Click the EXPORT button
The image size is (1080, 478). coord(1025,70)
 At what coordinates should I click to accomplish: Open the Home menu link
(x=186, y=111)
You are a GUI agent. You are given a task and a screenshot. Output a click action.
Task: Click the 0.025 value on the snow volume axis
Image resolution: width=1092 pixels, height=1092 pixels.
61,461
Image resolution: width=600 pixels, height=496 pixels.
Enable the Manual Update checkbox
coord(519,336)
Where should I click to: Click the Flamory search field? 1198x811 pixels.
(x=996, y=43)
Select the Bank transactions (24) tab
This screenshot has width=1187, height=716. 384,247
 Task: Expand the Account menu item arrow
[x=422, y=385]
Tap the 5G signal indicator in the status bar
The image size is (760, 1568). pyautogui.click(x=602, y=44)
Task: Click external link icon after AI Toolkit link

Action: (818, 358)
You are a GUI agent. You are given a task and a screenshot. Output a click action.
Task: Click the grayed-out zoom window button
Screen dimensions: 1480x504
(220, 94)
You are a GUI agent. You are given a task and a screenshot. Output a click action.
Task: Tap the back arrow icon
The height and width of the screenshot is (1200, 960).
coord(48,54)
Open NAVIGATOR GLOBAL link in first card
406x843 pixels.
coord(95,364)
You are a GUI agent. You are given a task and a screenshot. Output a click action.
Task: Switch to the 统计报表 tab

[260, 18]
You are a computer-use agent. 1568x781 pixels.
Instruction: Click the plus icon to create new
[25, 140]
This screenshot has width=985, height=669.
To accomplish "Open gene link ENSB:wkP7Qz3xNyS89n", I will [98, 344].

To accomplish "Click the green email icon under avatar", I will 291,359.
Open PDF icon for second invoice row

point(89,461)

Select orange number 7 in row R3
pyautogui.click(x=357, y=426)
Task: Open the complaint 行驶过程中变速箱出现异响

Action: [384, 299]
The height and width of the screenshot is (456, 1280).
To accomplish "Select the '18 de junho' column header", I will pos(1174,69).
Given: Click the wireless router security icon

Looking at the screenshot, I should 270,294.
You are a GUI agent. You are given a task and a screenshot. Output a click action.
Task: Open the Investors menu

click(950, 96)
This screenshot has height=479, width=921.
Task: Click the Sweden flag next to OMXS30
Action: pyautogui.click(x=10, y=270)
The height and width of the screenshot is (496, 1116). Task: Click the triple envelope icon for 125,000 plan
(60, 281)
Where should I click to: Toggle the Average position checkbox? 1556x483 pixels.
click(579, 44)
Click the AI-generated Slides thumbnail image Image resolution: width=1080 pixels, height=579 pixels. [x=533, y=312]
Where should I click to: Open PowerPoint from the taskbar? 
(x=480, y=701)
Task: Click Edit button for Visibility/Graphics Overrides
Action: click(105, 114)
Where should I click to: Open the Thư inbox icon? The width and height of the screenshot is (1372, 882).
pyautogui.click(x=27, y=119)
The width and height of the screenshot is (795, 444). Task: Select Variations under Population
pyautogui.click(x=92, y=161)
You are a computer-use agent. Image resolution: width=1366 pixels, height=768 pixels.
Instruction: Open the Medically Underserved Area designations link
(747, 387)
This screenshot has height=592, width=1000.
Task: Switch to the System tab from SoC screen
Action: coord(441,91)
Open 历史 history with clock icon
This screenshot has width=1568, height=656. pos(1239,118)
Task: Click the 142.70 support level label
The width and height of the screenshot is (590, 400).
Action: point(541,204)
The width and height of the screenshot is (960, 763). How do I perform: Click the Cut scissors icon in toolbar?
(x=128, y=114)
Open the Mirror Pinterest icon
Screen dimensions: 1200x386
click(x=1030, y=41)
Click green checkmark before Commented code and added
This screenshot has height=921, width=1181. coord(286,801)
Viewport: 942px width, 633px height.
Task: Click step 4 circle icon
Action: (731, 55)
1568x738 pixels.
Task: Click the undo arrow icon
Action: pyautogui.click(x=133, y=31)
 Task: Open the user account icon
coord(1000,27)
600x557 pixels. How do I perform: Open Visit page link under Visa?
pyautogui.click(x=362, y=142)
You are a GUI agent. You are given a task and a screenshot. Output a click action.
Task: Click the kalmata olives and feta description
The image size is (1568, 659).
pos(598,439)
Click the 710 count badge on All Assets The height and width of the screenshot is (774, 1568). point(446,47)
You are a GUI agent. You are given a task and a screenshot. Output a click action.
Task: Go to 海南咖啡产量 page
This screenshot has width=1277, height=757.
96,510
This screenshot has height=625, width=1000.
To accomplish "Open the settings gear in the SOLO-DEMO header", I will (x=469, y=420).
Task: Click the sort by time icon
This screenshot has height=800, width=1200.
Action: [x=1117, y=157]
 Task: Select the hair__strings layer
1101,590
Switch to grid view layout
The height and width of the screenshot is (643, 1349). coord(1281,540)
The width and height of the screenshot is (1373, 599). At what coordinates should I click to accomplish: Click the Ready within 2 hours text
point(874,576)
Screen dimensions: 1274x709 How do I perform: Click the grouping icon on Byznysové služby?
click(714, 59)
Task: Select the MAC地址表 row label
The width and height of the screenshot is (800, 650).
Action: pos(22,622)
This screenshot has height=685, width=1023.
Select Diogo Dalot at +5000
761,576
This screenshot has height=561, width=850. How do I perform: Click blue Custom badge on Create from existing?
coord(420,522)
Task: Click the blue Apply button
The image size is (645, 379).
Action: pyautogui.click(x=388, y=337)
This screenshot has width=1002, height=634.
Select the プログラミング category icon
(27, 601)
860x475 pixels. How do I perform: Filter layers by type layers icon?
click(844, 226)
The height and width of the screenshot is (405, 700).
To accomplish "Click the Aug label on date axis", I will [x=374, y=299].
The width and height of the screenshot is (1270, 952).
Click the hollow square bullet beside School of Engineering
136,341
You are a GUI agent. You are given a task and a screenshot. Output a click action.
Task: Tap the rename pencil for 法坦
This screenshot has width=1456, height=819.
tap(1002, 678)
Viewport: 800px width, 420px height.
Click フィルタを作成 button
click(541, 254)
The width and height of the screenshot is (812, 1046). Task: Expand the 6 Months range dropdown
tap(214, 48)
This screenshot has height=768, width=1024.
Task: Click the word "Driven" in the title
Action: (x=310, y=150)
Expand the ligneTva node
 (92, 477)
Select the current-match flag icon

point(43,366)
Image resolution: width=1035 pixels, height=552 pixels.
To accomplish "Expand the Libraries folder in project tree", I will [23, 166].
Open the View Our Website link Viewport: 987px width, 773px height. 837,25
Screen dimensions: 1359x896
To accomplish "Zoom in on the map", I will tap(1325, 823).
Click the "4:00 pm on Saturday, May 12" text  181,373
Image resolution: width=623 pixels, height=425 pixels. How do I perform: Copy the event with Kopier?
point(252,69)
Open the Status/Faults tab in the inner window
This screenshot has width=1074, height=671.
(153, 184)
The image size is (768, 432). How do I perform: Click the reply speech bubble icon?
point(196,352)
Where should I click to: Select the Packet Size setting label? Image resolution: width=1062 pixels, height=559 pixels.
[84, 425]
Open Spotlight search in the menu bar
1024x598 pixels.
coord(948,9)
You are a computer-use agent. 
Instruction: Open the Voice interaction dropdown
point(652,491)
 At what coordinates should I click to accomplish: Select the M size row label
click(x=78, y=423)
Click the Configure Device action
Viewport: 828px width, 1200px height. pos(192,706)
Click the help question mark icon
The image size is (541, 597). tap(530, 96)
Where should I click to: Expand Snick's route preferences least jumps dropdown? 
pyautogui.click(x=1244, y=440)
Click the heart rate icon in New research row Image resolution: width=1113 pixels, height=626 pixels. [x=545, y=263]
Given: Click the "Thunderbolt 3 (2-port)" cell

┄┄┄┄┄┄┄┄┄┄┄┄┄┄┄┄┄┄┄┄

Reproduce the material while keeping each line exactly as it was written.

#### Answer below:
Click the EXPORT button
The image size is (1080, 478). coord(1025,70)
 At what coordinates should I click to accomplish: Open the Home menu link
(x=186, y=111)
You are a GUI agent. You are given a task and a screenshot. Output a click action.
Task: Click the 0.025 value on the snow volume axis
Image resolution: width=1092 pixels, height=1092 pixels.
61,461
Image resolution: width=600 pixels, height=496 pixels.
Enable the Manual Update checkbox
coord(519,336)
Where should I click to: Click the Flamory search field? 1198x811 pixels.
(x=996, y=43)
Select the Bank transactions (24) tab
This screenshot has width=1187, height=716. 384,247
 Task: Expand the Account menu item arrow
[x=422, y=385]
Tap the 5G signal indicator in the status bar
The image size is (760, 1568). pyautogui.click(x=602, y=44)
Task: Click external link icon after AI Toolkit link

Action: (818, 358)
You are a GUI agent. You are given a task and a screenshot. Output a click action.
Task: Click the grayed-out zoom window button
Screen dimensions: 1480x504
(220, 94)
You are a GUI agent. You are given a task and a screenshot. Output a click action.
Task: Tap the back arrow icon
The height and width of the screenshot is (1200, 960).
coord(48,54)
Open NAVIGATOR GLOBAL link in first card
406x843 pixels.
coord(95,364)
You are a GUI agent. You are given a task and a screenshot. Output a click action.
Task: Switch to the 统计报表 tab

[260, 18]
You are a computer-use agent. 1568x781 pixels.
Instruction: Click the plus icon to create new
[25, 140]
This screenshot has width=985, height=669.
To accomplish "Open gene link ENSB:wkP7Qz3xNyS89n", I will [98, 344].

To accomplish "Click the green email icon under avatar", I will 291,359.
Open PDF icon for second invoice row

point(89,461)

Select orange number 7 in row R3
pyautogui.click(x=357, y=426)
Task: Open the complaint 行驶过程中变速箱出现异响

Action: [384, 299]
The height and width of the screenshot is (456, 1280).
To accomplish "Select the '18 de junho' column header", I will pos(1174,69).
Given: Click the wireless router security icon

Looking at the screenshot, I should 270,294.
You are a GUI agent. You are given a task and a screenshot. Output a click action.
Task: Open the Investors menu

click(950, 96)
This screenshot has height=479, width=921.
Task: Click the Sweden flag next to OMXS30
Action: pyautogui.click(x=10, y=270)
The height and width of the screenshot is (496, 1116). Task: Click the triple envelope icon for 125,000 plan
(60, 281)
Where should I click to: Toggle the Average position checkbox? 1556x483 pixels.
click(579, 44)
Click the AI-generated Slides thumbnail image Image resolution: width=1080 pixels, height=579 pixels. [x=533, y=312]
Where should I click to: Open PowerPoint from the taskbar? 
(x=480, y=701)
Task: Click Edit button for Visibility/Graphics Overrides
Action: click(105, 114)
Where should I click to: Open the Thư inbox icon? The width and height of the screenshot is (1372, 882).
pyautogui.click(x=27, y=119)
The width and height of the screenshot is (795, 444). Task: Select Variations under Population
pyautogui.click(x=92, y=161)
You are a computer-use agent. Image resolution: width=1366 pixels, height=768 pixels.
Instruction: Open the Medically Underserved Area designations link
(747, 387)
This screenshot has height=592, width=1000.
Task: Switch to the System tab from SoC screen
Action: coord(441,91)
Open 历史 history with clock icon
This screenshot has width=1568, height=656. pos(1239,118)
Task: Click the 142.70 support level label
The width and height of the screenshot is (590, 400).
Action: point(541,204)
The width and height of the screenshot is (960, 763). How do I perform: Click the Cut scissors icon in toolbar?
(x=128, y=114)
Open the Mirror Pinterest icon
Screen dimensions: 1200x386
click(x=1030, y=41)
Click green checkmark before Commented code and added
This screenshot has height=921, width=1181. coord(286,801)
Viewport: 942px width, 633px height.
Task: Click step 4 circle icon
Action: (731, 55)
1568x738 pixels.
Task: Click the undo arrow icon
Action: pyautogui.click(x=133, y=31)
 Task: Open the user account icon
coord(1000,27)
600x557 pixels. How do I perform: Open Visit page link under Visa?
pyautogui.click(x=362, y=142)
You are a GUI agent. You are given a task and a screenshot. Output a click action.
Task: Click the kalmata olives and feta description
The image size is (1568, 659).
pos(598,439)
Click the 710 count badge on All Assets The height and width of the screenshot is (774, 1568). point(446,47)
You are a GUI agent. You are given a task and a screenshot. Output a click action.
Task: Go to 海南咖啡产量 page
This screenshot has width=1277, height=757.
96,510
This screenshot has height=625, width=1000.
To accomplish "Open the settings gear in the SOLO-DEMO header", I will (x=469, y=420).
Task: Click the sort by time icon
This screenshot has height=800, width=1200.
Action: [x=1117, y=157]
 Task: Select the hair__strings layer
1101,590
Switch to grid view layout
The height and width of the screenshot is (643, 1349). coord(1281,540)
The width and height of the screenshot is (1373, 599). At what coordinates should I click to accomplish: Click the Ready within 2 hours text
point(874,576)
Screen dimensions: 1274x709 How do I perform: Click the grouping icon on Byznysové služby?
click(714, 59)
Task: Select the MAC地址表 row label
The width and height of the screenshot is (800, 650).
Action: pos(22,622)
This screenshot has height=685, width=1023.
Select Diogo Dalot at +5000
761,576
This screenshot has height=561, width=850. How do I perform: Click blue Custom badge on Create from existing?
coord(420,522)
Task: Click the blue Apply button
The image size is (645, 379).
Action: pyautogui.click(x=388, y=337)
This screenshot has width=1002, height=634.
Select the プログラミング category icon
(27, 601)
860x475 pixels. How do I perform: Filter layers by type layers icon?
click(844, 226)
The height and width of the screenshot is (405, 700).
To accomplish "Click the Aug label on date axis", I will [x=374, y=299].
The width and height of the screenshot is (1270, 952).
Click the hollow square bullet beside School of Engineering
136,341
You are a GUI agent. You are given a task and a screenshot. Output a click action.
Task: Tap the rename pencil for 法坦
This screenshot has width=1456, height=819.
tap(1002, 678)
Viewport: 800px width, 420px height.
Click フィルタを作成 button
click(541, 254)
The width and height of the screenshot is (812, 1046). Task: Expand the 6 Months range dropdown
tap(214, 48)
This screenshot has height=768, width=1024.
Task: Click the word "Driven" in the title
Action: (x=310, y=150)
Expand the ligneTva node
 (92, 477)
Select the current-match flag icon

point(43,366)
Image resolution: width=1035 pixels, height=552 pixels.
To accomplish "Expand the Libraries folder in project tree", I will [23, 166].
Open the View Our Website link Viewport: 987px width, 773px height. 837,25
Screen dimensions: 1359x896
To accomplish "Zoom in on the map", I will tap(1325, 823).
Click the "4:00 pm on Saturday, May 12" text  181,373
Image resolution: width=623 pixels, height=425 pixels. How do I perform: Copy the event with Kopier?
point(252,69)
Open the Status/Faults tab in the inner window
This screenshot has width=1074, height=671.
(153, 184)
The image size is (768, 432). How do I perform: Click the reply speech bubble icon?
point(196,352)
Where should I click to: Select the Packet Size setting label? Image resolution: width=1062 pixels, height=559 pixels.
[84, 425]
Open Spotlight search in the menu bar
1024x598 pixels.
coord(948,9)
You are a computer-use agent. 
Instruction: Open the Voice interaction dropdown
point(652,491)
 At what coordinates should I click to accomplish: Select the M size row label
click(x=78, y=423)
Click the Configure Device action
Viewport: 828px width, 1200px height. pos(192,706)
Click the help question mark icon
The image size is (541, 597). tap(530, 96)
Where should I click to: Expand Snick's route preferences least jumps dropdown? 
pyautogui.click(x=1244, y=440)
Click the heart rate icon in New research row Image resolution: width=1113 pixels, height=626 pixels. [x=545, y=263]
Given: Click the "Thunderbolt 3 (2-port)" cell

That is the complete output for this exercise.